No solo se expolia a México a través de esta deuda, sino también a través de entregar los recursos naturales a sectores privados. El agua, los minerales, el petróleo, los bosques, explotados hasta el límite, convirtiéndose en capitales que terminan por salir del país y que no mejoran la vida de los mexicanos. Sino por el contrario, dejan tras de sí graves problemas ambientales y de salud, como en el Mar de Cortés donde se hallaron tortugas con tumores provocados por los derrames de Grupo México de los últimos años. La explotación de los recursos naturales del país debe hacerse para mejorar la calidad de vida de todos, de manera sustentable.

Aunque paradójicamente las empresas trasnacionales se declaren en quiebra, estas siguen percibiendo ganancias multimillonarias. Es muy probable que, en un escenario de profundización de la recesión, éstas empiecen a declararse en quiebra para movilizarse a otros países donde puedan aumentar sus ganancias. No hay nada más nocivo para países dependientes como el nuestro que este tipo de prácticas económicas, que sólo traen consigo el despido de miles de personas. Ante este escenario es necesario exigir que hagan públicas sus cuentas.

¿En realidad son necesarias tantas horas de trabajo mal pagado o es solo para que los ricos sean cada vez más ricos? ¿No se podría pensar en repartir las horas de trabajo, reducir la jornada laboral y aumentar los salarios acordes a la inflación y a la canasta básica?

Para salir de la recesión, no basta con atraer más inversión privada, es necesario reorientar el gasto público hacia los sectores más vulnerables, a la vez que se estatizan las industrias claves como la minería y el sector energético. No se trata de producir sin control, sino producir lo necesario para satisfacer las necesidades de quienes son los productores de la riqueza: los trabajadores. Por ello es necesario expropiar a un sector de grandes capitalistas, para reorientar el desarrollo económico y la distribución de lo producido en beneficio de las grandes mayorías.

Pero para esto hay que dar un paso al frente, es necesario construir una alternativa política de los trabajadores, las mujeres y los jóvenes. A la par que retomamos el ejemplo del Cono Sur, la única manera de hacerle frente es a través de la protesta y la auto organización.
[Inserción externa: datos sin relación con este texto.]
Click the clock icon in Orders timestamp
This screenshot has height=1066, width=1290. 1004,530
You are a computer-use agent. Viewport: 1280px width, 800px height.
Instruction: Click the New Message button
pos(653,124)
Un proyecto político que está muy lejos de la idea de “gobernar para ricos y pobres”, que tiene que gestarse por fuera de los márgenes de la 4T y su proyecto que refuerza y profundiza el status quo.

Los de abajo, campesinos pobres, trabajadores y pueblos originarios debemos reorganizarnos y prepararnos, con nuestras propias organizaciones políticas para unidos tomar el futuro en nuestras manos.